It seemed like a good idea

Our week at the beach in LA is up.  We packed everything and hit the road for home yesterday about 10 am.

Since we had no plans and no place we needed to be, Gail and I thought it might be nice to motor on up highway 101.  It’s longer and slower, but much prettier and I-5 is just boring.

It was almost a good idea, but the route from Oxnard to Santa Barbara was miserable with heavy traffic.  From Santa Barbara to Salinas is beautiful.  Gentle rolling hill, winding roads, thousands of acres of vineyards.

Which made me think: what is the effect on the world of devoting so much of our arable space to growing things which we know are bad for us?  Consider how much acreage is devoted to growing wine grape.  Tobacco.  Cocaine.  Opium poppies.  With people starving and rapidly diminishing energy and water supplies, is this something the people of the world should be doing?

I realize that farmers grow what makes them the most money.  If spinach were more profitable than merlot, they’d grow spinach.  So why are we valuing destroying our livers and lungs over feeding the starving?

Okay, back to the trip.

Although it is my absolute favorite roadside stop, Gail wouldn’t eat  at Pea Soup Andersons in Buellton, so we had to go into San Luis Obispo and find a decent restaurant.  Lunch was really good, it just wasn’t pea soup with all the mix-ins. SLO is a very pretty little town, with good places to eat and shop, so it’s a nice diversion on the way home.

This is what it looked like as we got up to the 156 turnoff towards Monterey:

 

The human version of what a sled dog sees. Photo by Gail.

 

A roadside grass fire caused a 40 minute back-up as we crawled so the lookie-lous could gawk at the big men in their red trucks.  Fortunately for us, it was on the other side of the road, since the southbound backup extended over 10 miles and must have delayed people 2 or 3 hours.
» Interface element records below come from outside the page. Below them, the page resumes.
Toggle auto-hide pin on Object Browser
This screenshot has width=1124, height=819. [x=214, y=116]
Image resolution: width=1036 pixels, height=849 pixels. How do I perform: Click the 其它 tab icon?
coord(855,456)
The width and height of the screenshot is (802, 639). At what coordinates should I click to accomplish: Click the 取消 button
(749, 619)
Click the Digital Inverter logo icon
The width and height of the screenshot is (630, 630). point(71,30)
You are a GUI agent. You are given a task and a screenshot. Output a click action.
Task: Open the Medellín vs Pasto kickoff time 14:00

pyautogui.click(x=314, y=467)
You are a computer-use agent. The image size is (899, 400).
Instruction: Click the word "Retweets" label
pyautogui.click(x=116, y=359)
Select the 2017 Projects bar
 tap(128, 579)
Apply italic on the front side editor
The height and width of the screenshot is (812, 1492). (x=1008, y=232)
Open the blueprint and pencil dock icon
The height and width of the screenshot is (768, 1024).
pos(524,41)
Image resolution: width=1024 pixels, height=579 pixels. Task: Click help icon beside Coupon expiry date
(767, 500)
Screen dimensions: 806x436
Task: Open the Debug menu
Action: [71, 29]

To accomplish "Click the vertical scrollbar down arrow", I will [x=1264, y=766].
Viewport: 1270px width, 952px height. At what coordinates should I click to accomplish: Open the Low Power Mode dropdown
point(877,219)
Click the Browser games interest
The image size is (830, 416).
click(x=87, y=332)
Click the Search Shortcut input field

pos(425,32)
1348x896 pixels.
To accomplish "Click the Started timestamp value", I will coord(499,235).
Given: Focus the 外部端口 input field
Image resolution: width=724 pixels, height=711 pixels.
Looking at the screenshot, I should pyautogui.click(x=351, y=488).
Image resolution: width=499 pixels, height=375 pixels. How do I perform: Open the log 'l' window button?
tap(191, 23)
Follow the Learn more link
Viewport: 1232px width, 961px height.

Once into Gilroy, the road was clear and fast, and we pulled into the driveway about 7 pm, making it a 9 hour trip including our leisurely lunch.  The rest of the family zoomed up the central valley, scarfed lunch at Fosters Freeze and were home in just over 6 hours.

I enjoyed the drive and the views, but wouldn’t want to sit in that traffic again.  I guess I’ll have to stick with the fast and boring way in the future.